1 System composition and requirements
Combined with some excellent articles similar to this design scheme about oscilloscope instruments, and take their essence as a design reference. The fiber optic signal analyzer is mainly composed of three parts, including: interface part, A/D acquisition control part and display control part, as shown in Figure 1. Each module realizes its own function and has good portability.

In order to meet the requirements of system design, the signal analyzer must also have the following functions:
(1) The photoelectric conversion module converts the optical fiber signals from different optical interfaces into electrical signals proportional to the light intensity, completes the access and forwarding of 9-1, 9-2, GOOSE format optical signals specified in IEC61850, the access and forwarding of FT3 format optical signals specified in IEC60044-7/8, and the access of special collector optical fiber signals, and the signal conversion error and measurement range meet certain accuracy requirements. Its optical signal frequency range is 125MBit/s, and the photoelectric and electro-optical conversion error accuracy is preferably about 2%.
(2) The A/D acquisition control part realizes the acquisition, storage, display, and analysis of the instantaneous value of the electrical signal that meets certain accuracy requirements and has a sufficient sampling rate. Waveform analysis is mainly carried out around waveform quality and signal characteristics, which may include the "1" state optical level value, the rise time and fall time of the optical signal, the overshoot of the optical signal, the stabilization time of the optical signal, the frequency of the optical signal, etc.

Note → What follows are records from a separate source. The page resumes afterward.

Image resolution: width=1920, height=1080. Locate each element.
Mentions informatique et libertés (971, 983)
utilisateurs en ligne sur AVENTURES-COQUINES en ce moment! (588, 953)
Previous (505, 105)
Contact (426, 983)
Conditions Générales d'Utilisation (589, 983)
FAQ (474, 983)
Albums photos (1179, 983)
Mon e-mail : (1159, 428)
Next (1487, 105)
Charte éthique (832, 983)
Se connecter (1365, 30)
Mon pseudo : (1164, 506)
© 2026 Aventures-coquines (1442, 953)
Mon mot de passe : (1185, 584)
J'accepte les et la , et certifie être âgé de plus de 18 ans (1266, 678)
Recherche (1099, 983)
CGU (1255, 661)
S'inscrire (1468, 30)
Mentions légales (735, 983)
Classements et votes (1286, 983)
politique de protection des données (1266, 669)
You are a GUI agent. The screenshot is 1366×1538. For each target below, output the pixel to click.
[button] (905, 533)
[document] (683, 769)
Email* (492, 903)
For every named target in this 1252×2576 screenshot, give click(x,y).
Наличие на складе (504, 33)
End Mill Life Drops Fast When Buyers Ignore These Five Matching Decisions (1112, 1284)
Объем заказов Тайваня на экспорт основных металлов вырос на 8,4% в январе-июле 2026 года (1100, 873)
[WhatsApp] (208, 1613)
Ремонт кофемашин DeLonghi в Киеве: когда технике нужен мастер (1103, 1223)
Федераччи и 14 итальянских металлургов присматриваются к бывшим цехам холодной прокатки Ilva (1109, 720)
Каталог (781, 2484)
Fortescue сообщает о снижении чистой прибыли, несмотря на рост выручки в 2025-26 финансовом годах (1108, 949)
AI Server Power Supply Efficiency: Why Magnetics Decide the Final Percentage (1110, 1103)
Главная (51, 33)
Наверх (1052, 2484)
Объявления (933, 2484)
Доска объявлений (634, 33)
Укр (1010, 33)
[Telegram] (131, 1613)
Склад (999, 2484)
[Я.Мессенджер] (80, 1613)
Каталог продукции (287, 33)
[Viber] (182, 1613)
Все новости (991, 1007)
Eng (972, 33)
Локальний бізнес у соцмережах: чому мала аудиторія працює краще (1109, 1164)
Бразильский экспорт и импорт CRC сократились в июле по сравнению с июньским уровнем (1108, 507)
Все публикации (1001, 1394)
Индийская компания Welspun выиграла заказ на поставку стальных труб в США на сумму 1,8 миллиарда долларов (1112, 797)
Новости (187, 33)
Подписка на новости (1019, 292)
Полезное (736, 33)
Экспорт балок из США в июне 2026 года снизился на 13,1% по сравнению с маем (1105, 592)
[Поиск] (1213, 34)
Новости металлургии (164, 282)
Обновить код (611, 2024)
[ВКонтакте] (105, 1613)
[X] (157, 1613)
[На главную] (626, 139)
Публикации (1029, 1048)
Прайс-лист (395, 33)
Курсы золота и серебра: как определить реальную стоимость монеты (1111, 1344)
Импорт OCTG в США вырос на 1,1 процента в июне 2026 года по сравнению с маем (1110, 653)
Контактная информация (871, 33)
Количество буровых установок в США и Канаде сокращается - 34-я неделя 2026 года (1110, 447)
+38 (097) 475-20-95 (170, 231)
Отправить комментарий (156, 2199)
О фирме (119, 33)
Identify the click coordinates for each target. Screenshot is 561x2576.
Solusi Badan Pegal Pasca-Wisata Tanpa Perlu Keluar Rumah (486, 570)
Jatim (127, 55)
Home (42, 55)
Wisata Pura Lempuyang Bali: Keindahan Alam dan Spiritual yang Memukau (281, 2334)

Since it needs to match the speed of the optical fiber signal, its sampling bandwidth needs to be well matched with the bandwidth of the optical signal; if possible, the sampling rate should be greater than 50 times the optical signal rate, and can also be determined according to actual conditions; and in terms of A/D conversion accuracy, 10-bit A/D is preferred, and 8-bit A/D is considered when there are difficulties.
(3) The display control part mainly realizes the information decoding, information group storage, information group identification, message information display functions, etc. of the communication schemes and requirements of GOOSE, 9-1, and 9-2 formats in the IEC 61850 protocol; and the information decoding, information group identification, information group storage, and information display functions of the FT3 format (Manchester code) in accordance with the requirements of IEC60044-7/8. It realizes the functions of MMS message information decoding, information group storage, information group identification, and message information display that meet the IEC 61850 protocol. The protocol analysis unit realizes the functions of parsing, annotating, and information calculation of the above messages; it also needs to have a certain capacity of waveform storage capacity and a certain capacity of message information storage capacity. Finally, it is displayed on the LCD screen, providing a human-computer interaction interface with good visual effects and operability.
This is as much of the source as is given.